- _Records from a collection_:
════

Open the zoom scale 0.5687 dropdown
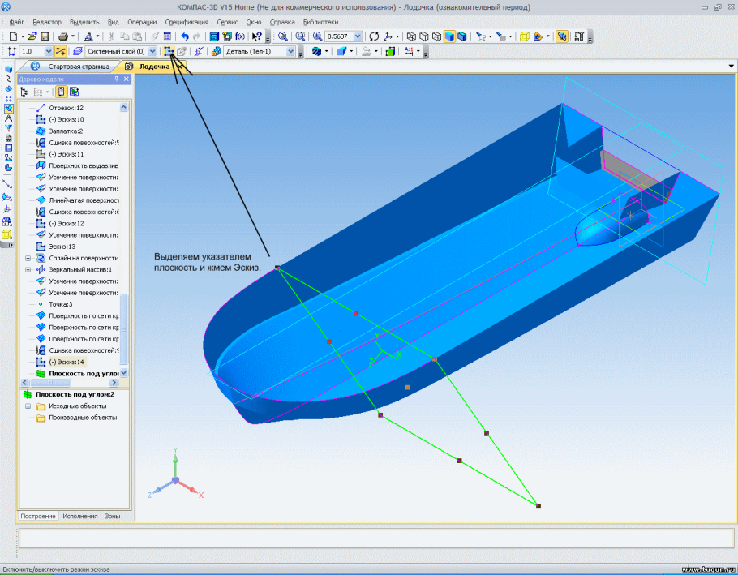This screenshot has width=738, height=575. (x=359, y=36)
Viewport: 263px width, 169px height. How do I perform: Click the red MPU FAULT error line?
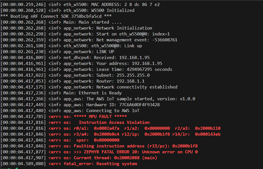click(x=64, y=116)
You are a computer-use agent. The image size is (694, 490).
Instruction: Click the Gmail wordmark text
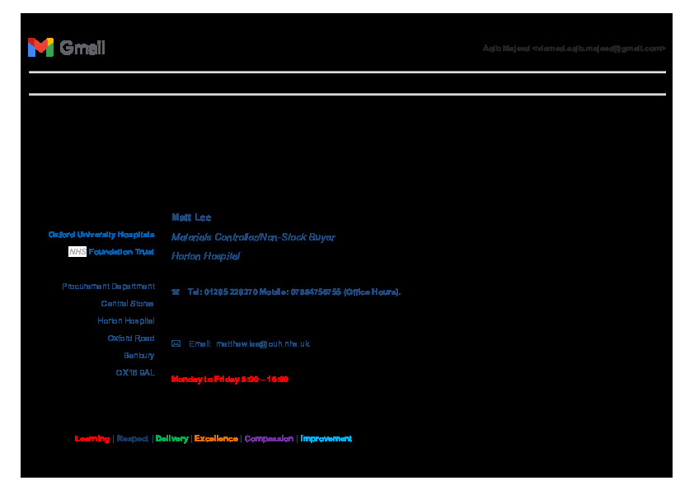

════

- _INSTRUCTIONS FOR THE TASK_: Without changing a word, retype the data above and omit its pictures.

- _EXERCISE OUTPUT_:
Open the zoom scale 0.5687 dropdown
This screenshot has width=738, height=575. (x=359, y=36)
Viewport: 263px width, 169px height. How do I perform: Click the red MPU FAULT error line?
click(x=64, y=116)
You are a computer-use agent. The image size is (694, 490).
Instruction: Click the Gmail wordmark text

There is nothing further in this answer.